Frequent Flier: Treat People With Respect, and Always Remember to Pack Duct Tape

Any country that has a stock exchange is on our radar, even places like the Maldives, where they recently opened an exchange. In the last six weeks I have been to 16 countries and flown more than 40,000 miles. I recently returned from Asia where I visited 10 countries in 14 days. I spend so much time in the seat of an airplane that when I go to the dentist I instinctively look for the seat belt when the chair is reclined.

My son thinks it’s all very glamorous, and he thinks I get to stay in all these luxurious places. He’s wrong.

I was in Ghana several years ago. There was a power shortage, and they had rolling brownouts. I was in the shower and there was no window in the bathroom. The brownout hit, and I could barely get out of the room without hurting myself.

After that, I started carrying a small flashlight and a roll of duct tape with me wherever I go. You never know when you’ll need those things. As a guy who travels a lot, I can tell you duct tape solves a lot of problems.

I love to eat like a local wherever I go. In Bangkok, I eat the street food, and enjoy it. One of my favorite restaurants there features little plastic stools for patrons to sit on. Four people can dine for $15, including tip. It’s not luxurious, but it is great food.

People often ask me if I experience any anti-Americanism. I really haven’t. I am a true believer that no matter where you go, if you treat people with respect, a nice smile and a little bit of charm, they will go out of their way to help you. I have rarely been proven wrong.

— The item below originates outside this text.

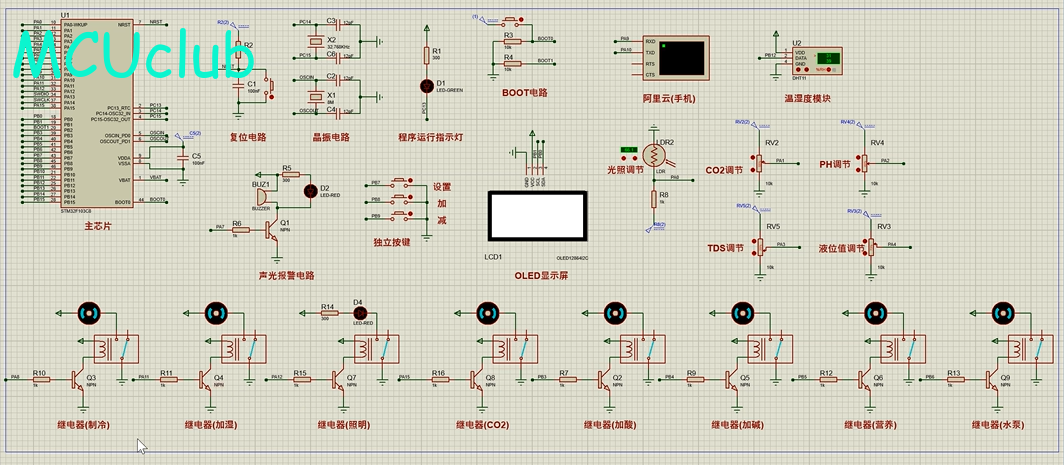Adjust the RV4 PH potentiometer
Viewport: 1064px width, 465px height.
[x=865, y=161]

I always want to be very respectful of cultural differences, but sometimes those differences can get confusing. On my first trip to Japan, I met with seven Japanese businessmen. The gentleman who arranged the meeting also invited me to dinner that night with the group. At the end of the meeting, they thanked me and said goodbye with no mention of the dinner. I whispered to the person who set up the meeting and asked him about dinner plans. He was quite dismissive and said they were no longer available. I thought I must have offended them and I felt terrible about it. I went to go eat dinner by myself.

Several weeks later my business partner and I received a letter telling us the Japanese businessmen wanted to proceed and partner with us. I was astounded. I really thought I had screwed up. Years later I told the story to an American businessman who lived in Tokyo and was married to a Japanese woman. He explained that the guys I met with probably lived far from the city center and didn’t want to commute home late. Since they had already decided to go forward with us, there was no need to take me to dinner. If they had decided not to do business with us, they would have taken me to dinner so I wouldn’t be offended.

Another time, I was doing some business in Karachi. I found out you could order whiskey through room service. But I was told I had to complete two forms. When the waiter delivered the whiskey, he had the forms with him. One was to certify that I was not a Muslim. No problem. The other was to certify that I was using the whiskey for medicinal purposes only. Well, whiskey can help you relax, so that was no problem either.